*Tu tarea*. ¿Puedes transcribir, sin cambiar nada, el pasaje de la carta de pésame que va entre "Acepte Vd., Señor, la" y "Hermanos, París, 1884.", ambos incluidos?

*Texto proporcionado*.
##########

Muy Señor mío:
Una desgracia irreparable ha anonadado a Vd. Su pobre hijo, tan lleno de mérito, de talento, de virtudes, la Providencia se lo ha rebotado, sin que el amor de Vd., sus cuidados, sus sacrificios y su abnegación hayan podido detener los progresos de una fatal enfermedad. Una pérdida tan cruel no admite consuelos. Sería preciso ignorar lo que es el corazón de un padre, para concebir un momento la idea de calmar su dolor con palabras que ¡ay de mí! son impotentes a devolverle el objeto de sus más caros afectos, así es que, Señor, no quiero sino mezclar mis lágrimas a las de Vd., y, si se puede, traer algún alivio a su aflicción, mostrándole en mí un amigo casi tan abrumado como Vd., bajo el peso de una prueba tan terrible. Piense Vd. también, Señor, que todos cuantos han conocido a ese hijo querido tienen mis sentimientos, y han pagado en su muerte un tributo sincero de pesares. Quizá entonces esta unanimidad tierna y simpática hará encontrar algún valor aún al padre que ha perdido a su hijo.
Acepte Vd., Señor, la seguridad de todo mi afecto.
PIRROTIN
Lyon, 16 de julio de 1858.
De "El Secretario Universal" por M. Armand Dunois; Garnier Hermanos, París, 1884.

##########

*Los datos*.

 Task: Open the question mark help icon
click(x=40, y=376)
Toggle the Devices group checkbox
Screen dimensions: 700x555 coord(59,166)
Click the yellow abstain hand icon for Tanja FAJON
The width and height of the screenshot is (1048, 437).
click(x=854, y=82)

##########

*Resultado del ejercicio*.
Acepte Vd., Señor, la seguridad de todo mi afecto.
PIRROTIN
Lyon, 16 de julio de 1858.
De "El Secretario Universal" por M. Armand Dunois; Garnier Hermanos, París, 1884.